- **What you have to do**: Would you please return the line containing "You are a GUI" and all the lines after it through the end of the records below, unchanged and on their own?
Records shown: Begin
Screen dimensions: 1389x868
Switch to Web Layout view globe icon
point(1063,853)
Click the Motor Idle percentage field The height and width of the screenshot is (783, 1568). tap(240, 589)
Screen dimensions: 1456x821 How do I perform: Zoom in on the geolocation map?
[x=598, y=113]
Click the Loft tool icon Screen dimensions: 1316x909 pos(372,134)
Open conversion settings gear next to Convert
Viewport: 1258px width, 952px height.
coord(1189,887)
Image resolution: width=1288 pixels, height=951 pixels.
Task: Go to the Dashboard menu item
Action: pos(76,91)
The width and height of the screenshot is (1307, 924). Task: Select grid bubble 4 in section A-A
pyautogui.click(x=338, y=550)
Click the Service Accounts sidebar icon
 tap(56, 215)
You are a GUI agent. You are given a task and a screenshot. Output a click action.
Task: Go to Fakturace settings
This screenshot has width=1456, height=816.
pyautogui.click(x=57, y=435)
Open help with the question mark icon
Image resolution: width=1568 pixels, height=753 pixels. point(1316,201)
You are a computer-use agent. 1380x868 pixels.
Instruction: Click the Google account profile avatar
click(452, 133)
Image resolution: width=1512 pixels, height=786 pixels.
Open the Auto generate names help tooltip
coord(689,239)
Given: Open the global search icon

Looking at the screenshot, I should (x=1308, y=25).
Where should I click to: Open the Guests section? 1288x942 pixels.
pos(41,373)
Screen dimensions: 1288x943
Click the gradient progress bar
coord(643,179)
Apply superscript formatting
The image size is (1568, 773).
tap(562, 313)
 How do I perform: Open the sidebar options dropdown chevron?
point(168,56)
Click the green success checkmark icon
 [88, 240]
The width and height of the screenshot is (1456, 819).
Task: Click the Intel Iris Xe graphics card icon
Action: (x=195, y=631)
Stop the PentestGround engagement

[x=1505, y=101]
Records shown: End
- **Solution for this problem**:
You are a GUI agent. You are given a task and a screenshot. Output a click action.
Task: Go to Fakturace settings
This screenshot has width=1456, height=816.
pyautogui.click(x=57, y=435)
Open help with the question mark icon
Image resolution: width=1568 pixels, height=753 pixels. point(1316,201)
You are a computer-use agent. 1380x868 pixels.
Instruction: Click the Google account profile avatar
click(452, 133)
Image resolution: width=1512 pixels, height=786 pixels.
Open the Auto generate names help tooltip
coord(689,239)
Given: Open the global search icon

Looking at the screenshot, I should (x=1308, y=25).
Where should I click to: Open the Guests section? 1288x942 pixels.
pos(41,373)
Screen dimensions: 1288x943
Click the gradient progress bar
coord(643,179)
Apply superscript formatting
The image size is (1568, 773).
tap(562, 313)
 How do I perform: Open the sidebar options dropdown chevron?
point(168,56)
Click the green success checkmark icon
 [88, 240]
The width and height of the screenshot is (1456, 819).
Task: Click the Intel Iris Xe graphics card icon
Action: (x=195, y=631)
Stop the PentestGround engagement

[x=1505, y=101]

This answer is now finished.